Найти в Дзене

31. "Под снежными шапками, где греются ели" или моя служба в армии

Под снежными шапками,где греются ели. Пермский край у реки Чусовой, место моей службы. Фото из архива Надежды Морозовой.
Под снежными шапками,где греются ели. Пермский край у реки Чусовой, место моей службы. Фото из архива Надежды Морозовой.

Долгая дорога в солдаты

Когда я сразу после школы поступал в институт, в нашем потоке более девяноста процентов были мальчики, уже отслужившие в армии. Среди них популярна была армейская песня под гитару:

«Под снежными шапками, где греются ели,

Тепло им в сибирский сердитый мороз.

А мне вот, солдату, на этой неделе

Письмо почтальон не принес.

За тихой рекою играет гармошка,

Но мне это всё, друзья, ни к чему.

А я всё стою, смотрю у окошка,

Письмо долгожданное жду.

А вечер субботний. Согласно уставу

Положено петь нам, танцевать и играть.

Ах, если бы можно любимых заставить

Нам письма почаще писать!»

Под Пермью, куда меня завез армейский поезд, эта песня была так же широко известна. Но вместо «сибирский», мы пели «уральский» мороз. Видимо, так было по всему Советскому Союзу в воинских частях, только менялись в песне названия мест службы. И смысл этой песни, глубина задушевной мелодии дошли до меня, когда я оказался в военном городке.

Во все века проводы в Армию – целый ритуал. Рекрутский набор ввел Пётр Первый.
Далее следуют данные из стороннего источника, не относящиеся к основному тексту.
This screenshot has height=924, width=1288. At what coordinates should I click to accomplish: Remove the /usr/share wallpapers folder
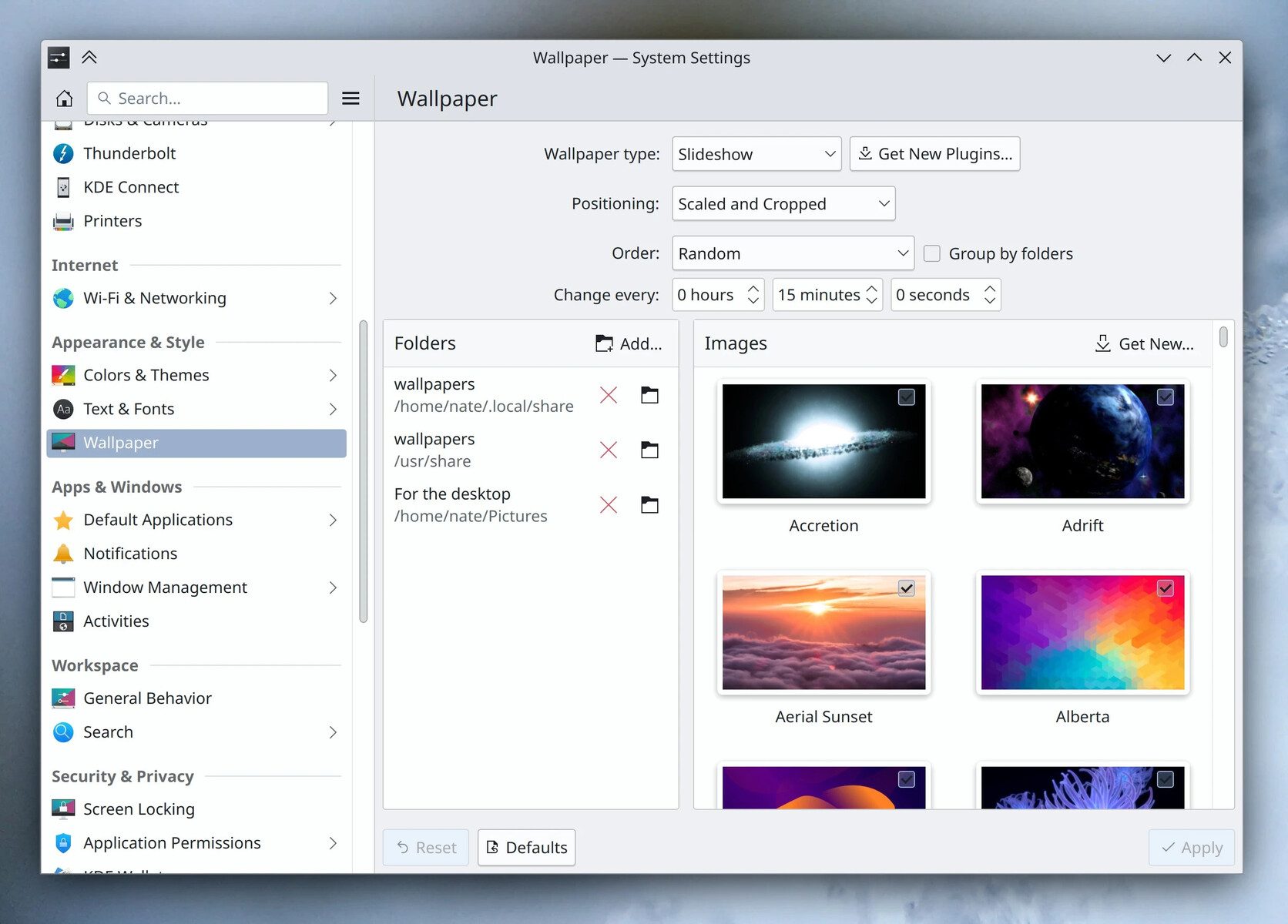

Обычно с 20 дворов выделялся один человек в возрасте 20 - 35 лет. Каково было родне отрывать от семьи рекрута, который уже не вернётся в родные края никогда. У некоторых дома оставались жёны, дети. В 1762 году Пётр Третий установил срок службы 25 лет. Но и тогда возврат кормильца в свой дом был маловероятен. В сельских общинах, во владельческих поселениях часто допускались злоупотребления, нарушались законы при отборе парней, что вызывало недовольство населения и даже бунт. Так, известен случай из 19 века, как в Жиздринском уезде убили помещика, вёзшего рекрута из Хвастовичей на сборный пункт, хотя по закону он освобождался от службы.

При Николае Первом солдат служил 20 лет, а потом до самой смерти считался находящимся в запасе. При Александре Втором, в 1874 году, реформа Милютина покончила с рекрутским набором и ввела всеобщую, всесословную воинскую повинность на шесть лет в сухопутных войсках, на семь лет на флоте.
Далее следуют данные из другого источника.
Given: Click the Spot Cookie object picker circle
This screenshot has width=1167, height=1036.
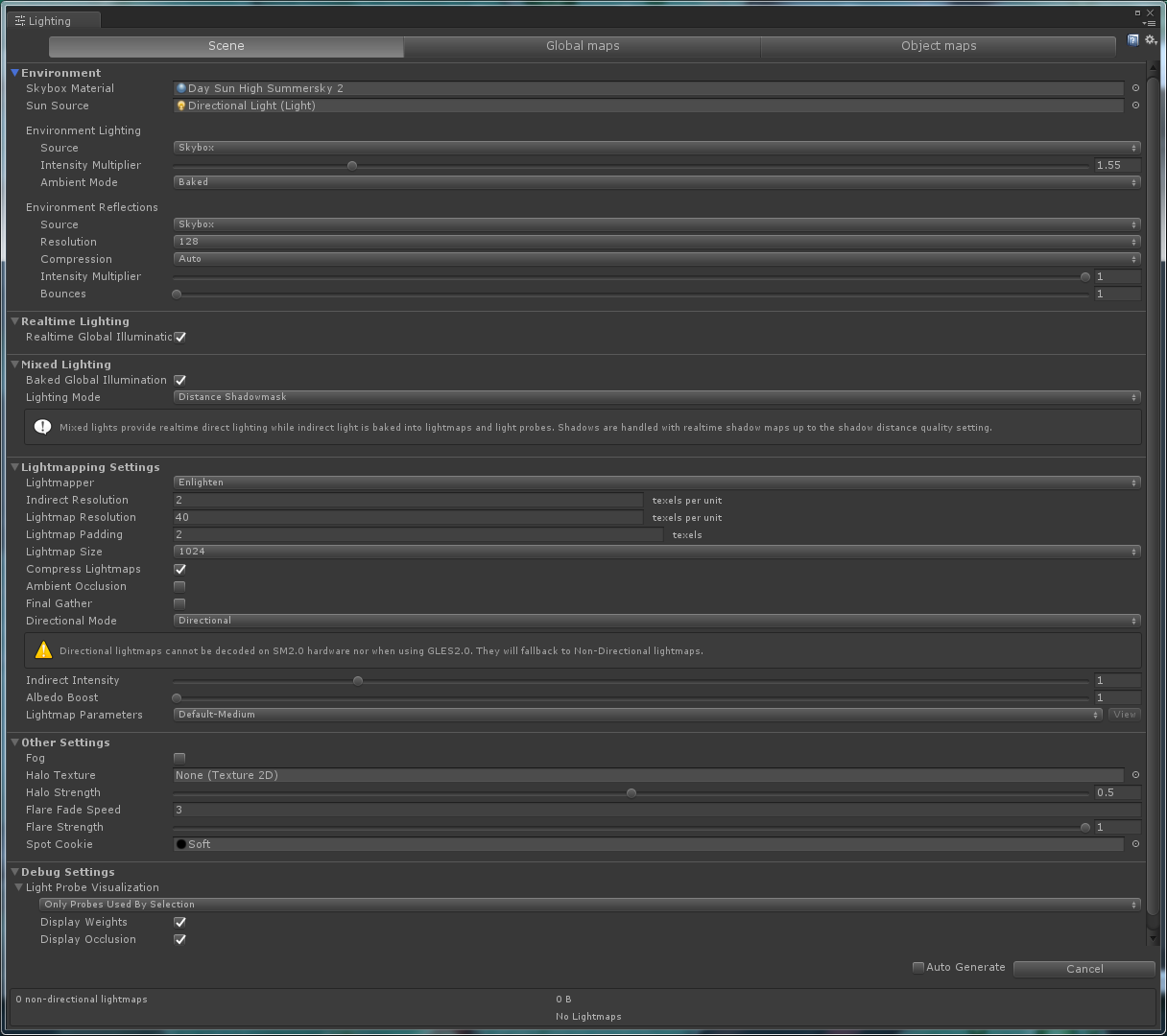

Но при царе традиционно пели на проводах:

«Последний нонешний денёчек

Гуляю с вами я, друзья,

А завтра рано – чуть светочек --

Заплачет вся моя семья» …

С первых лет советской власти в народе закрепилась новая песня Демьяна Бедного: «Как родная меня мать провожала, как тут вся моя семья набежала…». На проводах в Армию старшего брата Ивана наша мать пела и ту, и другую песню, и, конечно, заливалась горькими слезами, помня свою безрадостную жизнь всей первой половины 20 века со своим ранним сиротством, с голодухой 30-х годов, с немецкой оккупацией….

Меня провожали ребята из комнаты Караваевского общежития, в которой мы дружно жили целый год. Потом поезд с костромскими новобранцами повез нас на восток страны. Несколько дней задержались на Волге в Энгельсе, ожидая на сборном пункте «покупателей» из воинских гарнизонов. Я попал в команду с ребятами из Костромы, Москвы, Украины, Поволжья, Средней Азии. Нас доставили на очередной сборный пункт, в Кунгур.
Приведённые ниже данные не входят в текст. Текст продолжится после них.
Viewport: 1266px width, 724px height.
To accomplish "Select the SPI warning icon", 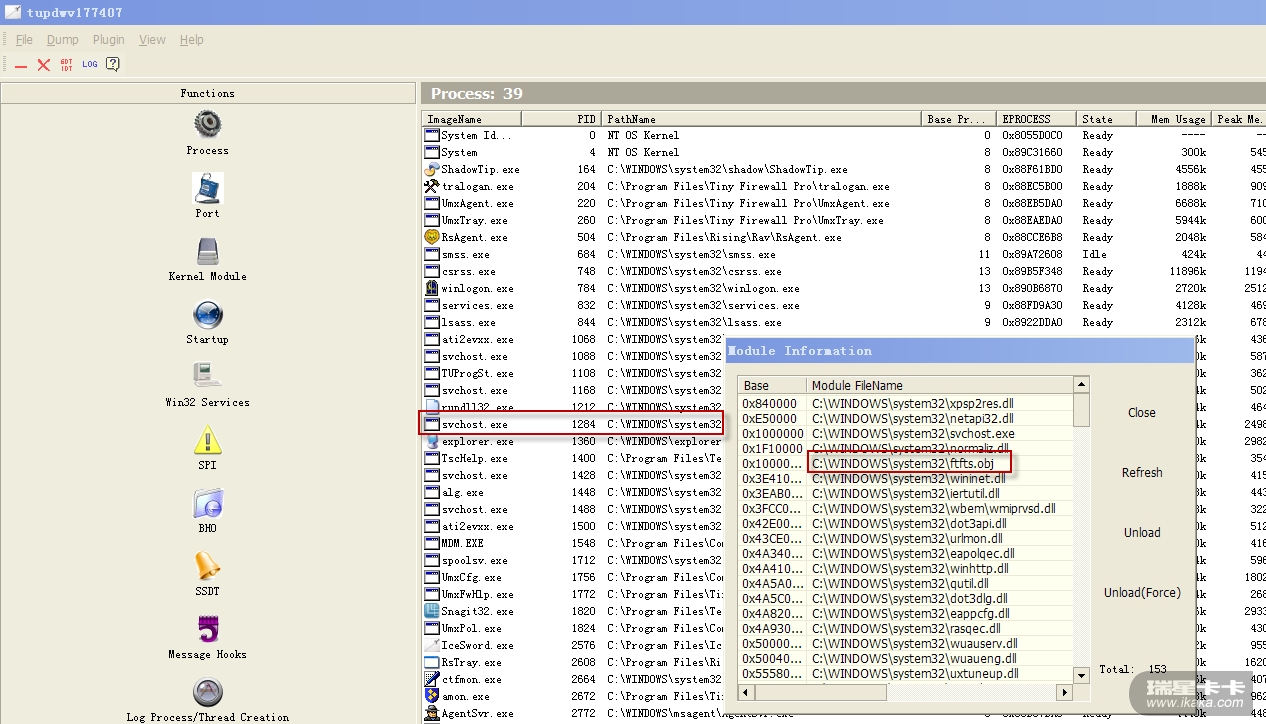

В Кунгуре нас отвели в баню, всех наголо остригли, переодели в солдатскую форму и развезли по воинским частям Ракетных войск стратегического назначения. Перед призывом нам советовали, чтобы одевались скромнее, всё равно гражданскую одежду отберут. Но после бани каждому выдали кусок белой материи для подворотничков и для посылки с одеждой. Я увернул костюм тканью, обшил и отправил посылкой на домашний адрес. Как этот костюм пригодился, когда я вернулся через три года из армии! Хотя он и стал тесноват и по росту не подходил, но ещё целый год его носил, пока на учебной практике на втором курсе не заработал на новый.

Военный городок

Большую группу ребят определили в роту охраны. Полтора месяца мы находились в «карантине». Изучали воинские Уставы, знакомились с задачами, стоящими перед полком, со структурой Вооружённых Сил, с удовольствием учились владеть оружием, занимались строевой подготовкой.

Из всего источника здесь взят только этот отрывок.